> [Saved entries]:

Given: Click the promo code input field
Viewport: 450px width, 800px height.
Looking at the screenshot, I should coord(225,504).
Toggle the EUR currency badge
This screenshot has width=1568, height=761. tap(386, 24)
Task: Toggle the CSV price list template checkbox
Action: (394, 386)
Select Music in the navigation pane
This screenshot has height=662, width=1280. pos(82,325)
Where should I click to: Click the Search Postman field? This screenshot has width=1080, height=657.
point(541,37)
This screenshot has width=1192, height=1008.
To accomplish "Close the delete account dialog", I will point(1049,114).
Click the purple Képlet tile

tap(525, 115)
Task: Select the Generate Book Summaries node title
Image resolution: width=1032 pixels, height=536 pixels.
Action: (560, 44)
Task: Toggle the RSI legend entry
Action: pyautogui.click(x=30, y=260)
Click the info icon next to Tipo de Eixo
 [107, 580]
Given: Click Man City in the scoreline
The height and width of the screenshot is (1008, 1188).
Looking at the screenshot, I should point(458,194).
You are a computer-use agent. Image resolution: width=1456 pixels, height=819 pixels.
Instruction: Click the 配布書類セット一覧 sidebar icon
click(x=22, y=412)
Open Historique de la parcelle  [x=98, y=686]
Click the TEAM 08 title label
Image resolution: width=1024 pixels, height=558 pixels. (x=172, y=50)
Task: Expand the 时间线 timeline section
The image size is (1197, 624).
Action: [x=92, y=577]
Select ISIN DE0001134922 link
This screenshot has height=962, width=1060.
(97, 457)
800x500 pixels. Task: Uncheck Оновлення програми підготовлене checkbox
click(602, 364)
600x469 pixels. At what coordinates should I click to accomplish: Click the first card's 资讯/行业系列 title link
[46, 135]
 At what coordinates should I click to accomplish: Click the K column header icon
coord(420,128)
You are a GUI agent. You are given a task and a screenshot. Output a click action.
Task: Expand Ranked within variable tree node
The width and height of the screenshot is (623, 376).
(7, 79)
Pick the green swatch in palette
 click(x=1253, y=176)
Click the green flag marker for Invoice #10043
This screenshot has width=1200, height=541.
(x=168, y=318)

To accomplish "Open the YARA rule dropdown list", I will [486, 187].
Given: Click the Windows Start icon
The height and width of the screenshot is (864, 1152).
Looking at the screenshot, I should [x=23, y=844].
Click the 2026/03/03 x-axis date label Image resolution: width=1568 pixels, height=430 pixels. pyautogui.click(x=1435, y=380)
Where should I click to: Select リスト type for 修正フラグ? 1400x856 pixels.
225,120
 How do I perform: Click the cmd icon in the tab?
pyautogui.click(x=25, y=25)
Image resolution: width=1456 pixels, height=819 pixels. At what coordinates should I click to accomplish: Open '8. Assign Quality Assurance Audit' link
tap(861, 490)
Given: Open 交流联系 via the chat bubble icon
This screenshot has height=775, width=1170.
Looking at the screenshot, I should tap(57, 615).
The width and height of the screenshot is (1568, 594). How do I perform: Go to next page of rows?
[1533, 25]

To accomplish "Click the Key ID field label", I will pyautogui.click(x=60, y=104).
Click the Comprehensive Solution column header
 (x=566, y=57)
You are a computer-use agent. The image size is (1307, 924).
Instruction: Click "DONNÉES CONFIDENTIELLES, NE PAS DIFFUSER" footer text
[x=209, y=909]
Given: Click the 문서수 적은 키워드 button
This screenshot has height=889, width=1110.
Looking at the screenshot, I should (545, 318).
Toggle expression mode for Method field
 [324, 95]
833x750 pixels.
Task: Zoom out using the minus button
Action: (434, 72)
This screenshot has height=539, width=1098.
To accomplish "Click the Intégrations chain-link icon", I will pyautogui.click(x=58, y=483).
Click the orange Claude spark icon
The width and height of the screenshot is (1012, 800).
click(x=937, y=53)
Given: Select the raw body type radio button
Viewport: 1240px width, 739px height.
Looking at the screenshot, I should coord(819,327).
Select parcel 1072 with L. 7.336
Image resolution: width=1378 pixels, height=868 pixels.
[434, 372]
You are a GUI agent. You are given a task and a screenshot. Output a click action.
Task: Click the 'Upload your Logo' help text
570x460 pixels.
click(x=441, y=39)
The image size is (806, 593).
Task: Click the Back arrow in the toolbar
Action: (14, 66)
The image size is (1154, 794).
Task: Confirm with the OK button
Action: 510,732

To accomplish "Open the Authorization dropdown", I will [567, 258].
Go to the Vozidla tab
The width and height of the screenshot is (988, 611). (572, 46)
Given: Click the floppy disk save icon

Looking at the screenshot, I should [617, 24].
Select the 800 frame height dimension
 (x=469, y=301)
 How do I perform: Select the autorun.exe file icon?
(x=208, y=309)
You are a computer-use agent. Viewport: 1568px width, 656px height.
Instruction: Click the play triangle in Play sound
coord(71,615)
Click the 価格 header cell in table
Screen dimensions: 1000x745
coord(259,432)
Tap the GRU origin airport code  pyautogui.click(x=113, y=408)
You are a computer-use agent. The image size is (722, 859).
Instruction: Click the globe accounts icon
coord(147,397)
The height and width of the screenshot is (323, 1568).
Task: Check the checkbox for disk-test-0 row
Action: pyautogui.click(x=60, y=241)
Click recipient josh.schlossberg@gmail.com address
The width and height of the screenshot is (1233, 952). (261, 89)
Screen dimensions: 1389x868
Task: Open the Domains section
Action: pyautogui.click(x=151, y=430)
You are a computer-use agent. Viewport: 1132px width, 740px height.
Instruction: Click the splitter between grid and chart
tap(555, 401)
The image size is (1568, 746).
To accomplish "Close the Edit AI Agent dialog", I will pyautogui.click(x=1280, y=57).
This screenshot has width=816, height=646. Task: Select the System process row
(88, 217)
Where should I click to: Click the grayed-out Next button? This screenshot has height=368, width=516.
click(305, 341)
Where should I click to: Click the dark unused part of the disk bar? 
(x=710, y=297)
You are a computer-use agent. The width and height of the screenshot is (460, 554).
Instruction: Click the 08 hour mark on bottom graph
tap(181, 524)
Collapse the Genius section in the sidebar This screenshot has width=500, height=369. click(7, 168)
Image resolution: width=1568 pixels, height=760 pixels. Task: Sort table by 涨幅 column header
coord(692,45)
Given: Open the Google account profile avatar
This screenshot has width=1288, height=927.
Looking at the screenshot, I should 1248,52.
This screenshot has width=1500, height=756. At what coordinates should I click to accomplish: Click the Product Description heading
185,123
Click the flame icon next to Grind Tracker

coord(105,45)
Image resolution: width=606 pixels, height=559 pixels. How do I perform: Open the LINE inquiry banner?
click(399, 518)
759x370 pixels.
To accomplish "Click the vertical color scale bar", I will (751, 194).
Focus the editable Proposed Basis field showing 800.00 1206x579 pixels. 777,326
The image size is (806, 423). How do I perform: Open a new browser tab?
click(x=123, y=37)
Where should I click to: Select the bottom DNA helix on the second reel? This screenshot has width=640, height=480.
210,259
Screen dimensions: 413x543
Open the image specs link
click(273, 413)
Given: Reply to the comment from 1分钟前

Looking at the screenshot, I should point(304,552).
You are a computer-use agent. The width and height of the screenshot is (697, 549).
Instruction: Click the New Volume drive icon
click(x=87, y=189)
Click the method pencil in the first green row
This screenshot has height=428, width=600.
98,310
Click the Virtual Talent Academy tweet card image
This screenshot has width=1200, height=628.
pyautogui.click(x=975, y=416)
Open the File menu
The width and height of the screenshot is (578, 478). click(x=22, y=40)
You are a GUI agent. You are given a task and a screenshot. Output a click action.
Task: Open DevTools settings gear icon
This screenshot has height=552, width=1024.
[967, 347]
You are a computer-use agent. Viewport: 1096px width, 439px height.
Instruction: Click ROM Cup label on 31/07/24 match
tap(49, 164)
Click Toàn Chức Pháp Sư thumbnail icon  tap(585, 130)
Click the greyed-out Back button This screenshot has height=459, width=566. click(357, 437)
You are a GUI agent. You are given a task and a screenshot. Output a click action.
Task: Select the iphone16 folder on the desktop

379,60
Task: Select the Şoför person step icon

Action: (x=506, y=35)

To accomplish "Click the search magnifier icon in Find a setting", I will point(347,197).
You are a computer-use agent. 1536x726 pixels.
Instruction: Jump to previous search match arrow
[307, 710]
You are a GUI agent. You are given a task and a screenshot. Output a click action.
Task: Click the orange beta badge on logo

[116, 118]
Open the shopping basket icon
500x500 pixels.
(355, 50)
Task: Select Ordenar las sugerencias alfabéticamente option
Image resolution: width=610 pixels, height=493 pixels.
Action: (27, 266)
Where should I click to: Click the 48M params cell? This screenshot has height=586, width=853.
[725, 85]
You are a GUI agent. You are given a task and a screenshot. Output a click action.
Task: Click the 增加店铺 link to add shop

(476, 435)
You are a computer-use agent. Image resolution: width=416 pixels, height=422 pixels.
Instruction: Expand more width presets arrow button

> [How to complete this task]:
Find the lines above with the word "will". Copy them out.

> [Result of this exercise]:
To accomplish "Close the delete account dialog", I will point(1049,114).
To accomplish "Open the YARA rule dropdown list", I will [486, 187].
To accomplish "Click the Key ID field label", I will pyautogui.click(x=60, y=104).
To accomplish "Click the Intégrations chain-link icon", I will pyautogui.click(x=58, y=483).
To accomplish "Open the Authorization dropdown", I will [567, 258].
To accomplish "Close the Edit AI Agent dialog", I will pyautogui.click(x=1280, y=57).
To accomplish "Click the vertical color scale bar", I will (751, 194).
To accomplish "Click the search magnifier icon in Find a setting", I will point(347,197).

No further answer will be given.